The Virginia Peninsula Rotary Club, in partnership with Club Rotario de Heredia in Costa Rica, has obtained a $43,000 grant from The Rotary Foundation for making improvements to an irrigation system in the vicinity of Santa Barbara, in the central plateau of Costa Rica. This is a humanitarian Global Grant for economic development. A cooperative organization of 78 small farms will use the funds to greatly improve the efficiency of their shared irrigation system, making possible increased crop yields, increased acreage of farmed land, and a total benefit to the local economy of as much as the equivalent of half a million US dollars per year.
Investigative work on the project started in May of 2015, when the Rotary Club of Heredia, Costa Rica took a group of us to meet with representatives of the Sociedad Usuarios de Agua, a group of small farms. The farms were users of a shared irrigation system, necessary during the dry half of the year in this tropical country. Not knowing quite what to expect from a bunch of farmers in this impoverished area, we were pleasantly surprised by a very thorough and professional presentation. We also recognized some characteristics practically built into the project that were often difficult to find in a Rotary project--such as reliable sustainability and easily measurable results.

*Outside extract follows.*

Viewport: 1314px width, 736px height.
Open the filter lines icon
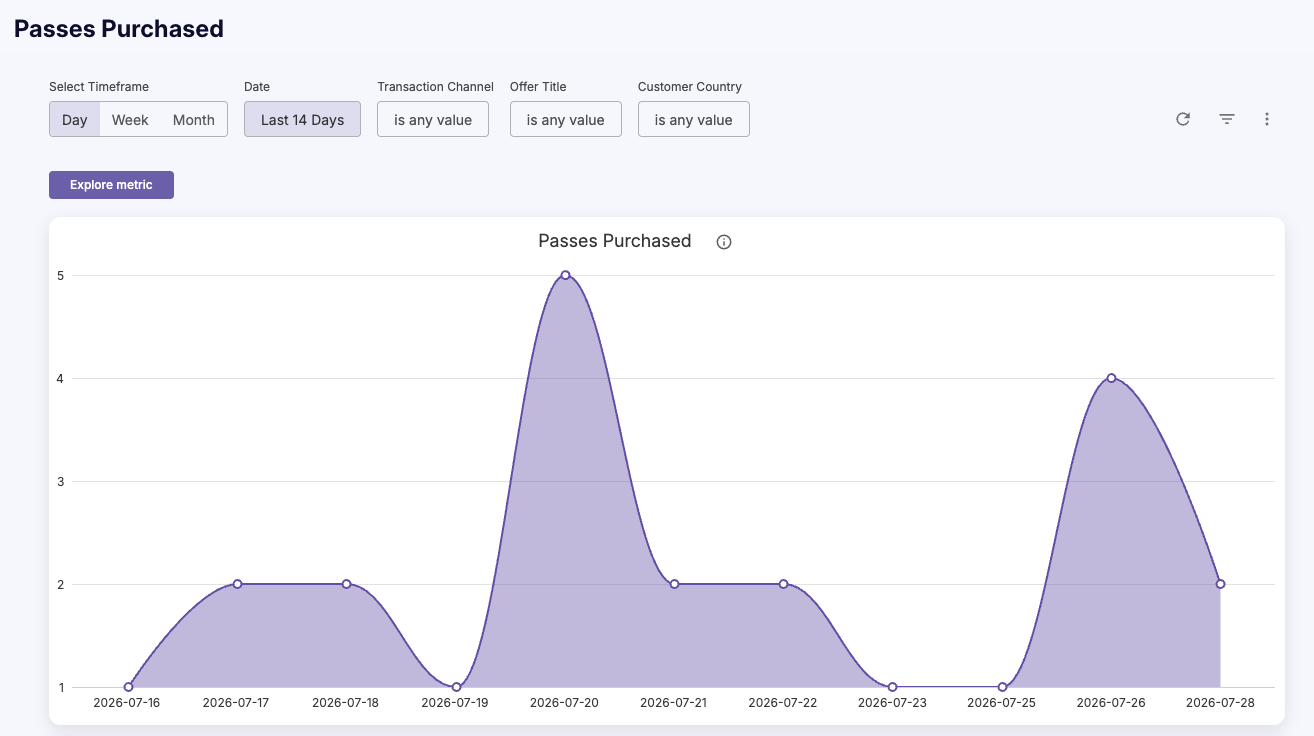click(1227, 119)
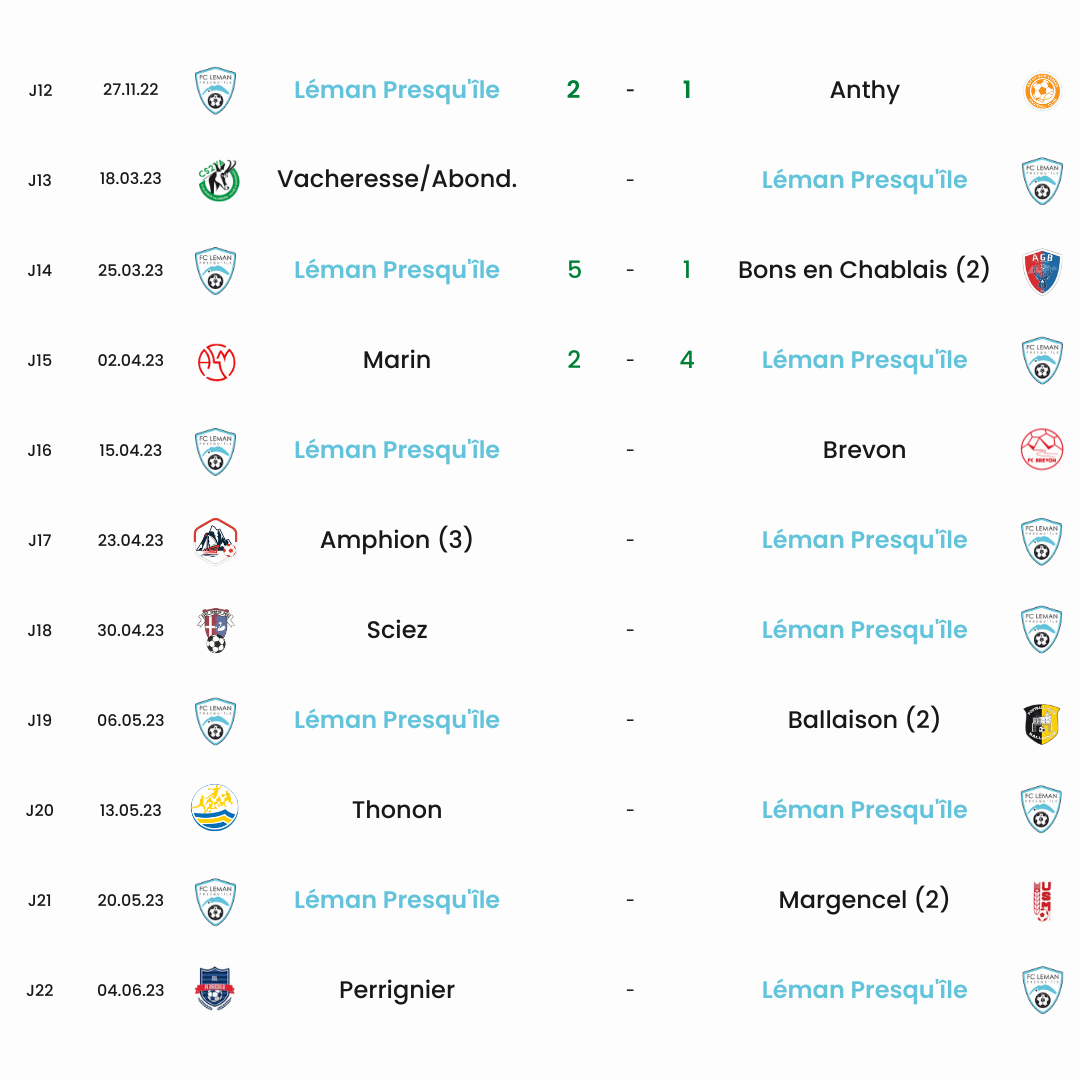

We took a look at some of their facilities, most of which were old, outmoded, and in poor condition. A follow-up meeting in February of 2016 ironed out many of the questions we Rotarians had, and we and the Heredia Club decided to pursue this as a Global Grant.
The project will replace many kilometers of leaking pipes, replace an old concrete sedimentation tank, change the irrigation method for most of the farms to a more efficient drip irrigation system, and provide sand filters that will make the water clean enough to work in the drip system.
The Global Grant application was accepted and approved by The Rotary Foundation in December of 2017. With the help of six other Rotary Clubs in District 7600, the project became fully funded in late March of 2018, and is now underway.